## [EXTRACT]
+--

Re: [RFC] Netlink and user-space buffer pointers

From: Mike Christie
Date: Thu Apr 20 2006 - 16:40:34 EST


Mike Christie wrote:
> James Smart wrote:
>> Note: We've transitioned off topic. If what this means is "there isn't a
>> good
>> way except by ioctls (which still isn't easily portable) or system calls",
>> then that's ok. Then at least we know the limits and can look at other
>> implementation alternatives.
>>
>> Mike Christie wrote:
>>> James Smart wrote:
>>>> Mike Christie wrote:
>>>>> For the tasks you want to do for the fc class is performance critical?
>>>> No, it should not be.
>>>>
>>>>> If not, you could do what the iscsi class (for the netdev people
>>>>> this is
>>>>> drivers/scsi/scsi_transport_iscsi.c) does and just suffer a couple
>>>>> copies. For iscsi we do this in userspace to send down a login pdu:
>>>>>
>>>>> /*
>>>>> * xmitbuf is a buffer that is large enough for the iscsi_event,
>>>>> * iscsi pdu (hdr_size) and iscsi pdu data (data_size)

+--

## [INFORMATION SHOWN]
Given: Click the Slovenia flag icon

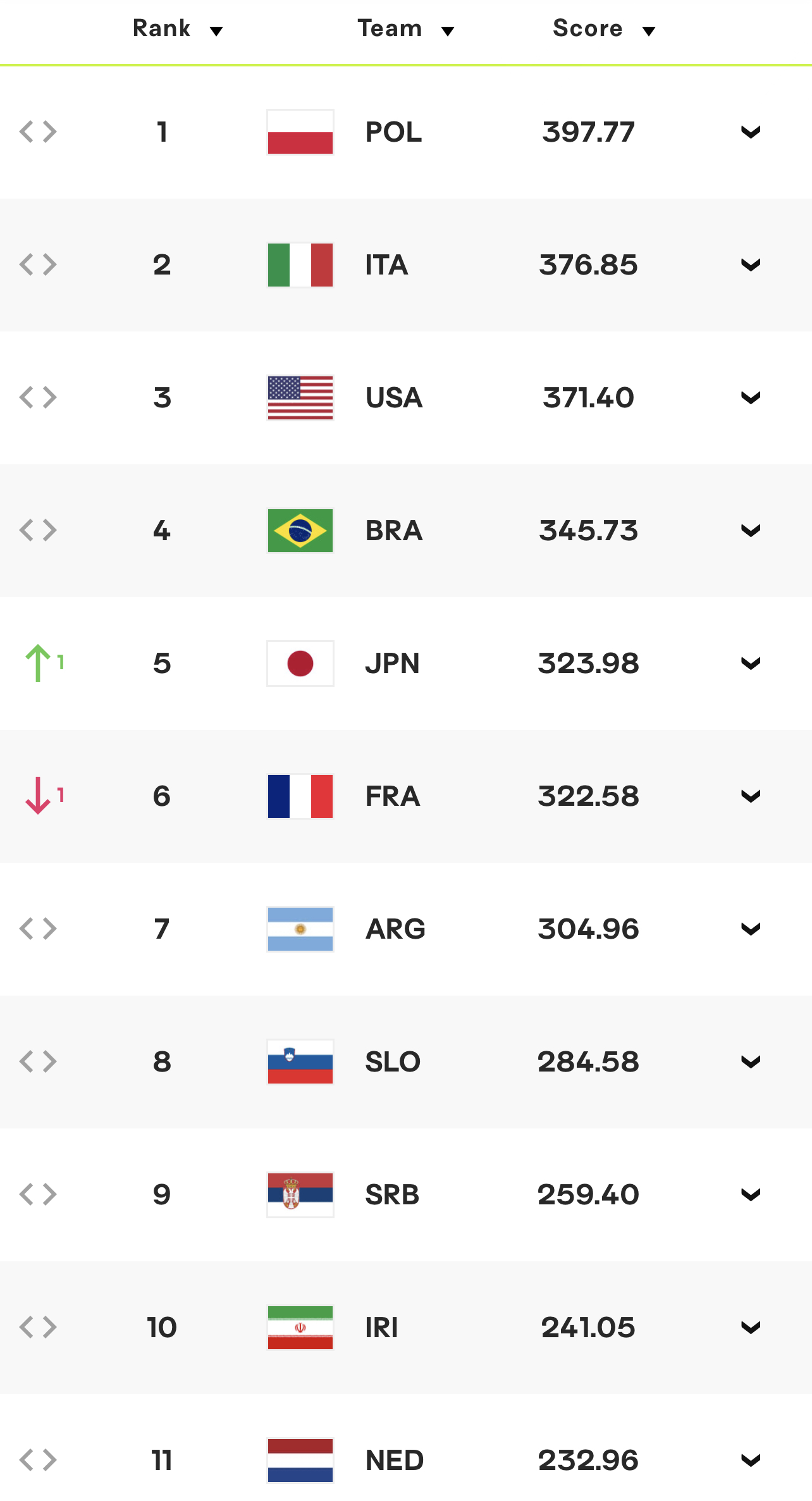Looking at the screenshot, I should coord(300,1062).
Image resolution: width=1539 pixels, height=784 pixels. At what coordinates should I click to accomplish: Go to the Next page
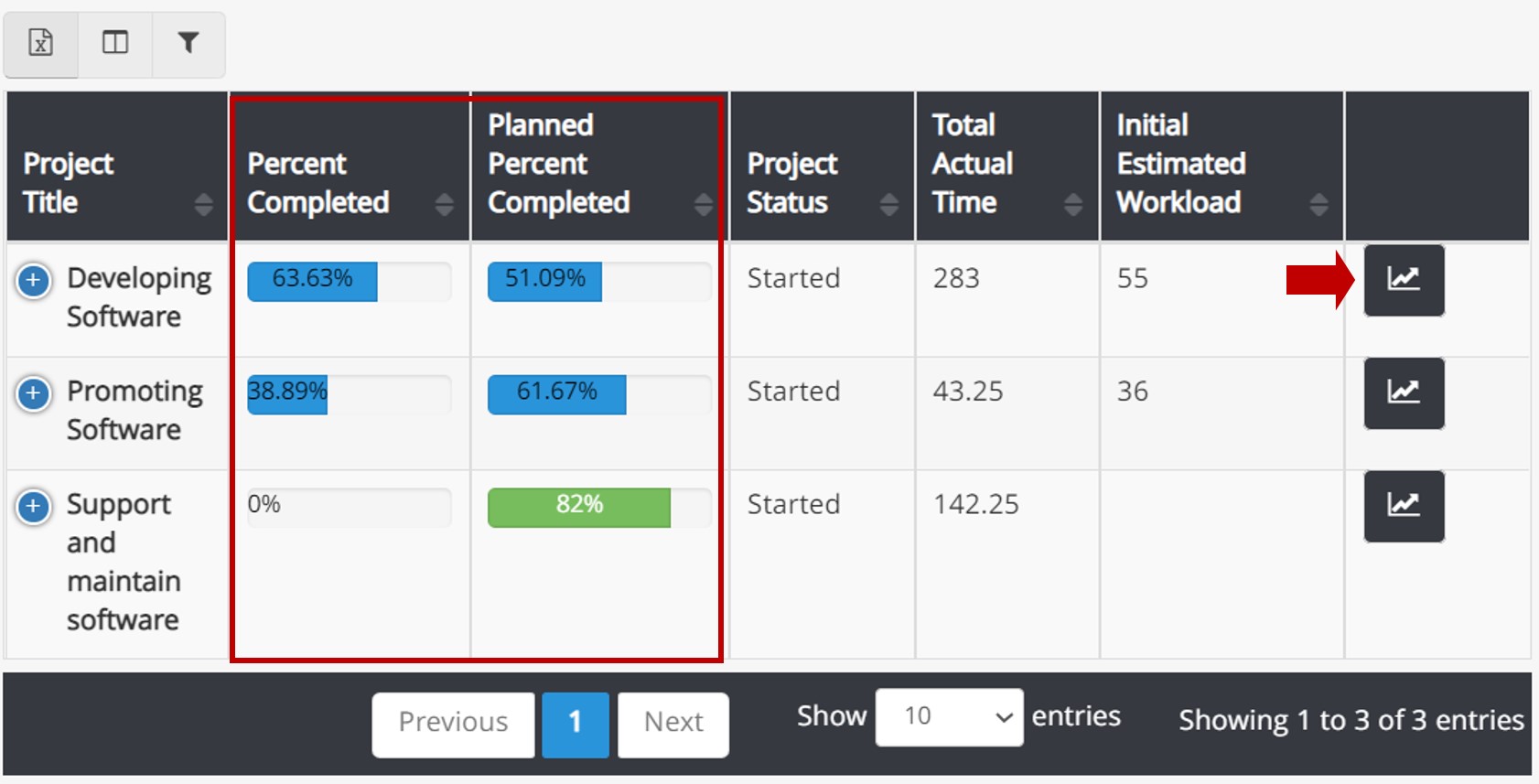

+--

## [WHAT YOU SHOULD DO]
Pick up the Netlink mailing-list message from the point where it stops and continue writing it.

## [THE OUTPUT]
>>>>> */
>>>> Well, the real difference is that the payload of the "message" is
>>>> actually
>>>> the payload of the SCSI command or ELS/CT Request. Thus, the payload may
>>> I am not sure I follow. For iscsi, everything after the iscsi_event
>>> struct can be the iscsi request that is to be transmitted. The payload
>>> will not normally be Mbytes but it is not a couple if bytes.
>> True... For a large read/write - it will eventually total what the i/o
>> request size was, and you did have to push it through the socekt.
>> What this discussion really comes down to is the difference between
>> initiator
>> offload and what a target does.
>>
>> The initiator offloads the "full" i/o from the users - e.g. send command,
>> get response. In the initiator case, the user isn't aware of each and
>> every IU that makes up the i/o. As it's on an i/o basis, the LLDD doing
>> the offload needs the full buffer sitting and ready. DMA is preferred so
>> the buffer doesn't have to be consuming socket/kernel/driver buffers while
>> it's pending - plus speed.
>>
>> In the target case, the target controls each IU and it's size, thus it
>> only has to have access to as much buffer space as it wants to push the
>> next
>> IU. The i/o can be "paced" by the target. Unfortunately, this is an
>> entirely
>> different use model than users of a scsi initiator expect, and it won't map
>> well into replacing things like our sg_io ioctls.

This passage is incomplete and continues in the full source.